## Short exercise 1
Reproduce the part of the rear visibility excerpt starting at "Backovers occur in" and ending at "wider rear view.".

## Excerpt
* BEGIN *
The legislation required NHTSA to initiate a rulemaking within a year for a rearward visibility standard that would expand the required field of view to enable drivers to detect areas behind the motor vehicle. The standard could prescribe different requirements for different types of motor vehicles, which could be met by the addition of mirrors, sensors, cameras, or any other technology to expand the driver’s field of view. The bill required NHTSA to complete the rulemaking within three years of the date of enactment.
The law forced the agency to address a significant design flaw – especially in SUVs – which results in 3,000 incapacitating injuries and nearly 300 fatalities annually in backover incidents. (The agency noted that a disproportionate number of victims of backovers are children under 5 years old and adults 70 or older.) Previously, NHTSA declined to collect data on the problem, because most of these pedestrian-vehicle conflicts occurred in driveways and parking lots, rather than on public roads.
“We’re happy that NHTSA has met all the deadlines in the act and we really look forward to a regulation that will increase the visibility when you are backing up your vehicle,” says Janette Fennell, founder and president of KIDS AND CARS.
The sheer volume of questions is a good sign that the agency wants to take an in-depth look at all available information before crafting a standard, she added. But, Fennell said, buried in the text were some worrying signs. In the accompanying cost-benefit analyses, the agency considered different application scenarios, including applying it only to light trucks, based on data showing that pick-up trucks and SUVS were over represented in the injury and fatality data.
“I was surprised to see some sidestepping,” Fennell said. “We shouldn’t pick and choose. Whatever rear visibility standard is written, we need to ensure it covers all passenger vehicles.”
Backovers occur in incidents involving sedan-type vehicles more than 50 percent of the time, she said. Fennell was also disappointed that the agency research failed to consider the full range of economic benefits bestowed by a wider rear view.
* END *
## Short exercise 2
Render the dataset rows starting at the line containing "Task: Select the Reject Authentication tab" and ending at the last row as a numbered list, leaving out blank lines and pictures.

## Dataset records
* BEGIN *
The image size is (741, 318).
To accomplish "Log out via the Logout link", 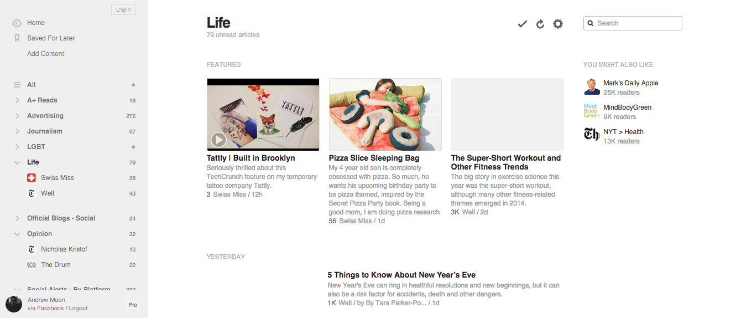I will pyautogui.click(x=79, y=308).
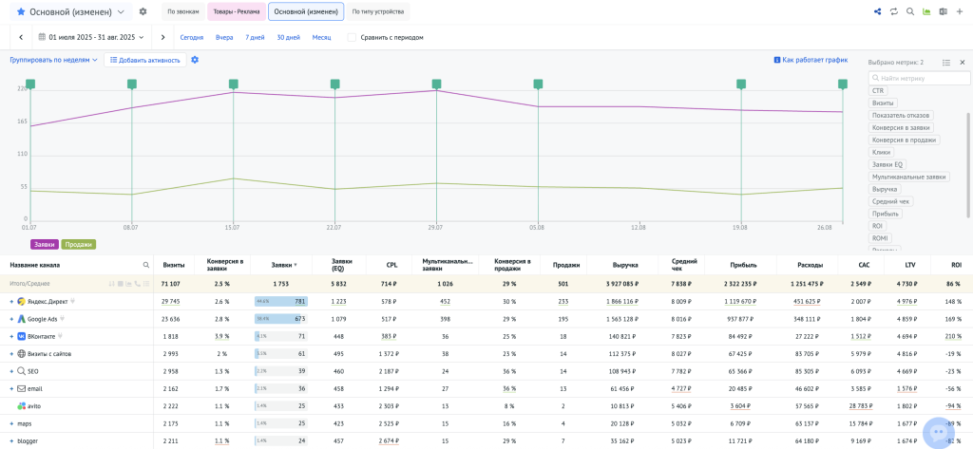Click the search icon in channel name header
The image size is (973, 449).
pyautogui.click(x=145, y=265)
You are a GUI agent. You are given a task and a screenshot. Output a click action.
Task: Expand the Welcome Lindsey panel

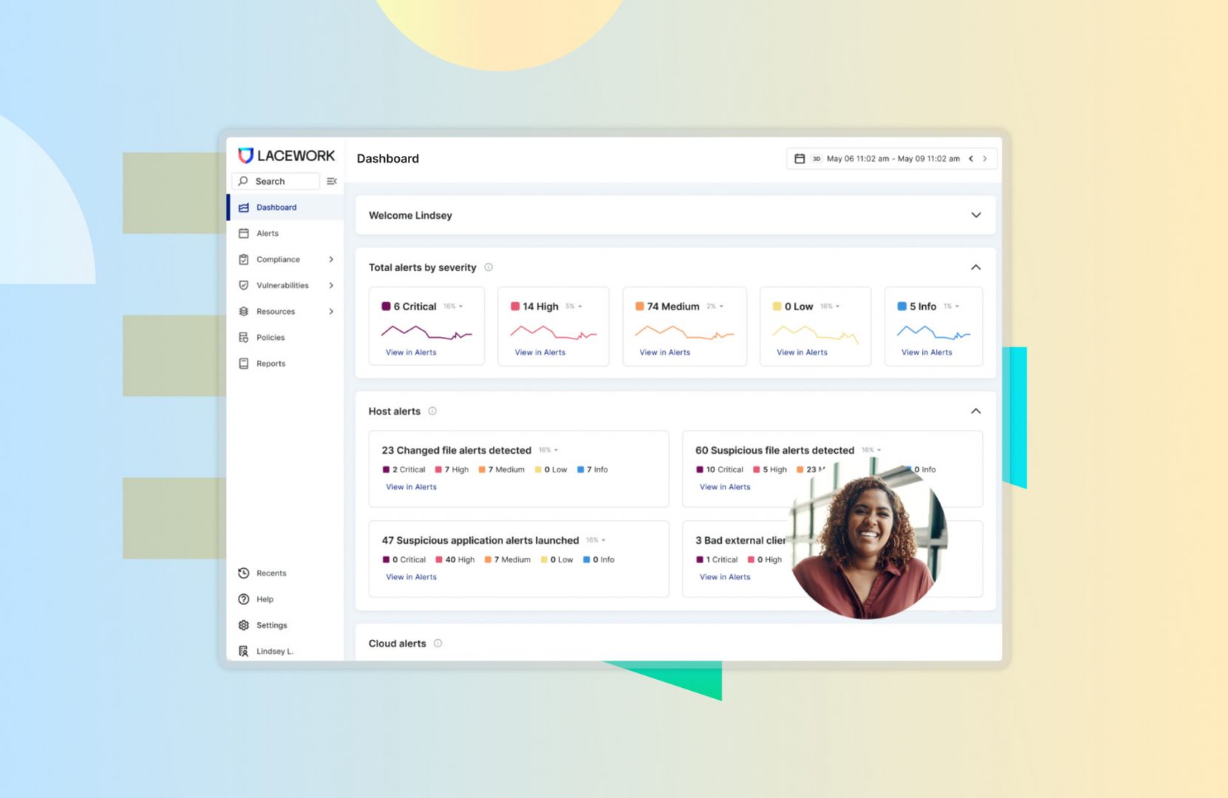tap(976, 215)
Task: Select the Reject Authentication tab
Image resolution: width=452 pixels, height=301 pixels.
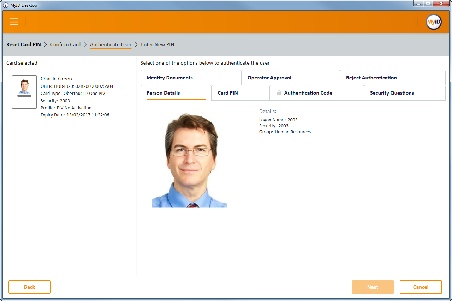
* END *
## Full output 1
Backovers occur in incidents involving sedan-type vehicles more than 50 percent of the time, she said. Fennell was also disappointed that the agency research failed to consider the full range of economic benefits bestowed by a wider rear view.

## Full output 2
1. Task: Select the Reject Authentication tab
2. Image resolution: width=452 pixels, height=301 pixels.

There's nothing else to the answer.